▶ _Problem to solve_
Below is a listing; reproduce each line of it exactly.

---*---

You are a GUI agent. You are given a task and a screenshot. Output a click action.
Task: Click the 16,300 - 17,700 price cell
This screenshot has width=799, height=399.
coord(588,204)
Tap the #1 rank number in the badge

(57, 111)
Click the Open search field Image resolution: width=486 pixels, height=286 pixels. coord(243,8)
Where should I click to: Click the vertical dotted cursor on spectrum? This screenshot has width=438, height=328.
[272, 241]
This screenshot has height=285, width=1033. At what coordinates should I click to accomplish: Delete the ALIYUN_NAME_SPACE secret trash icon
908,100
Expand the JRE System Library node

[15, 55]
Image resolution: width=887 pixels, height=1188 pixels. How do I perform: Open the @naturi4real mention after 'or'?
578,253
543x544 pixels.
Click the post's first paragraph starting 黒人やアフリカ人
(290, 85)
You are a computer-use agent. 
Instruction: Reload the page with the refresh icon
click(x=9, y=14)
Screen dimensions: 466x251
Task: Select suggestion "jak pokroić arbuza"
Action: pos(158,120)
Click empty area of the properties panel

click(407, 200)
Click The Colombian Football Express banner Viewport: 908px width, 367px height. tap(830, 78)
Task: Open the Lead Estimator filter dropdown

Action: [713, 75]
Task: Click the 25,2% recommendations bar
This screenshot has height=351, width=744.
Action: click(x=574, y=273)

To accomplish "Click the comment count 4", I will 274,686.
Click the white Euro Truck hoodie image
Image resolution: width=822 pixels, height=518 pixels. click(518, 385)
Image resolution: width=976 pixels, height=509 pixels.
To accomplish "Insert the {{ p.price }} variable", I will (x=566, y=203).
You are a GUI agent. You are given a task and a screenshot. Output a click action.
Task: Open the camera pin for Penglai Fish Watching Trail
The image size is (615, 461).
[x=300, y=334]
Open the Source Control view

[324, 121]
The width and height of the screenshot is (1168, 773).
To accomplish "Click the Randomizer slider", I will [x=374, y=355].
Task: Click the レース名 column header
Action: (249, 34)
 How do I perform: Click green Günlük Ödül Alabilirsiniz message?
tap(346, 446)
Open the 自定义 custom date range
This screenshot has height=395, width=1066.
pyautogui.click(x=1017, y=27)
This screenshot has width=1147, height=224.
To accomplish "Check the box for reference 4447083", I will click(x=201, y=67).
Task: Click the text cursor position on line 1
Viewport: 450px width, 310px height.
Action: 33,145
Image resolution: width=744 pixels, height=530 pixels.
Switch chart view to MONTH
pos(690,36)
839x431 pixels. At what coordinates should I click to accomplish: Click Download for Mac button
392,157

---*---

▶ _Finished task_
You are a GUI agent. You are given a task and a screenshot. Output a click action.
Task: Click the 16,300 - 17,700 price cell
This screenshot has width=799, height=399.
coord(588,204)
Tap the #1 rank number in the badge

(57, 111)
Click the Open search field Image resolution: width=486 pixels, height=286 pixels. coord(243,8)
Where should I click to: Click the vertical dotted cursor on spectrum? This screenshot has width=438, height=328.
[272, 241]
This screenshot has height=285, width=1033. At what coordinates should I click to accomplish: Delete the ALIYUN_NAME_SPACE secret trash icon
908,100
Expand the JRE System Library node

[15, 55]
Image resolution: width=887 pixels, height=1188 pixels. How do I perform: Open the @naturi4real mention after 'or'?
578,253
543x544 pixels.
Click the post's first paragraph starting 黒人やアフリカ人
(290, 85)
You are a computer-use agent. 
Instruction: Reload the page with the refresh icon
click(x=9, y=14)
Screen dimensions: 466x251
Task: Select suggestion "jak pokroić arbuza"
Action: pos(158,120)
Click empty area of the properties panel

click(407, 200)
Click The Colombian Football Express banner Viewport: 908px width, 367px height. tap(830, 78)
Task: Open the Lead Estimator filter dropdown

Action: [713, 75]
Task: Click the 25,2% recommendations bar
This screenshot has height=351, width=744.
Action: click(x=574, y=273)

To accomplish "Click the comment count 4", I will 274,686.
Click the white Euro Truck hoodie image
Image resolution: width=822 pixels, height=518 pixels. click(518, 385)
Image resolution: width=976 pixels, height=509 pixels.
To accomplish "Insert the {{ p.price }} variable", I will (x=566, y=203).
You are a GUI agent. You are given a task and a screenshot. Output a click action.
Task: Open the camera pin for Penglai Fish Watching Trail
The image size is (615, 461).
[x=300, y=334]
Open the Source Control view

[324, 121]
The width and height of the screenshot is (1168, 773).
To accomplish "Click the Randomizer slider", I will [x=374, y=355].
Task: Click the レース名 column header
Action: (249, 34)
 How do I perform: Click green Günlük Ödül Alabilirsiniz message?
tap(346, 446)
Open the 自定义 custom date range
This screenshot has height=395, width=1066.
pyautogui.click(x=1017, y=27)
This screenshot has width=1147, height=224.
To accomplish "Check the box for reference 4447083", I will click(x=201, y=67).
Task: Click the text cursor position on line 1
Viewport: 450px width, 310px height.
Action: 33,145
Image resolution: width=744 pixels, height=530 pixels.
Switch chart view to MONTH
pos(690,36)
839x431 pixels. At what coordinates should I click to accomplish: Click Download for Mac button
392,157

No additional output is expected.